Stern también sonrió, pero no dijo nada. Sonny se volvió a abanicar con el sombrero.
– Mire, Sandy, estoy bien con él. No me ha despedido. Sabía que tenía que haberme comentado tiempo atrás algo tan delicado. Además, tiene suficiente astucia política como para evaluar la situación. No quiere que una ayudante lo critique ante los demás, así que prefiere tenerme con él. Se limitó a retirarme del caso. Alega que no soy suficientemente objetiva con usted. -Quizá por el calor, o por lo que había dicho, o por uno de los caprichos físicos del embarazo, de nuevo se le subió el color. Las mejillas le brillaron como una flor-. Lo cual es cierto -añadió deprisa con una sonrisa compungida y lo miró a la cara.

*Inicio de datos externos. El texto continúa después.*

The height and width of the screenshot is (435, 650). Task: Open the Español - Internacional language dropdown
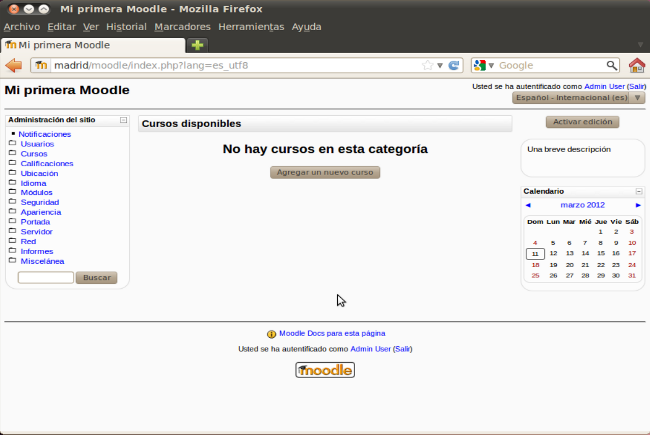(578, 98)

Ambos compartieron una dulce mirada, pensó Stern.
– Está convencido que esa noche yo podría haber escapado con usted -murmulló ella-, si me lo hubiera pedido.

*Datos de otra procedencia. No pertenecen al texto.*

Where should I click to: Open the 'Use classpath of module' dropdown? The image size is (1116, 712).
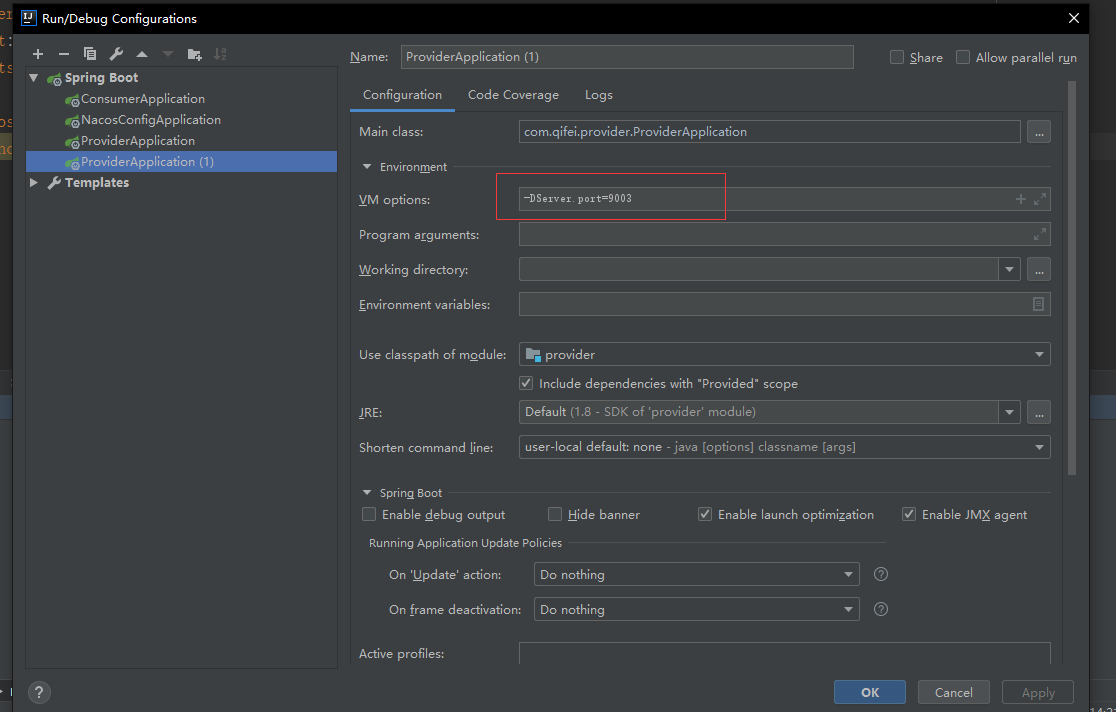(784, 354)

– Estuve a punto de hacerlo -admitió él. Al oír sus propias palabras, comprendió que ambos hablaban en pasado, pero por primera vez eso le resultaba apropiado. Al hablar había hallado un toque de gracia, una nota perfecta, de tal modo que ni ella ni él ni nadie sabrían con exactitud dónde se dividían las aguas, en qué medida obedecía cada sílaba a una intención burlona o a la más sincera pasión perdida-. Por desgracia, usted está casada.
Ella se apoyó ambas manos en el estómago.
– Por suerte.
– En efecto.
– Le dije a Charlie que nos habíamos casado para ser locos juntos, así que tendríamos que seguir igual. -Se rió de sí misma, agitó el sombrero, se tocó los pies-. Dígame que lo aprueba.
– Lo apruebo -dijo Stern.
– Pues yo no -replicó Sonny y ambos se echaron a reír.
– Sonny, usted me ha inspirado -dijo Stern.
Avanzó un paso más, y ella movió la cara, ofreciéndole la mejilla. Pero él no la besó. En cambio, conmovido o, según sus propias palabras, inspirado, le apoyó las manos en los hombros desnudos y luego le acarició suavemente los brazos en una extraña ceremonia. Le aferró los brazos y luego las manos. Ella había erguido la cara para mirarlo a los ojos.
– Cuando crezca -dijo Sonny-, quiero ser como Sandy Stern.
49
Así era la vida, pensó Stern. Bajó en el ascensor de Morgan Towers, parpadeando como si la presencia de esa mujer fuera una luz intensa. Por un instante estuvo lleno de dudas. ¿El desenlace habría sido distinto otro día, si él hubiese estado menos debilitado por la falta de sueño? Las puertas se abrieron al sol del mediodía, que resplandecía por las enormes ventanas del vestíbulo; cuando echó a andar, con los ojos irritados y un ligero mareo, se asombró de sentirse más animado que desde hacía muchos meses. Las cosas esenciales, no simplemente las cotidianas, sino las cuestiones de fe e influencia, permanecían en su lugar, no alteradas por el fracaso. Se tocó el botón central de la chaqueta e irguió la barbilla con dignidad. Alejandro Stern.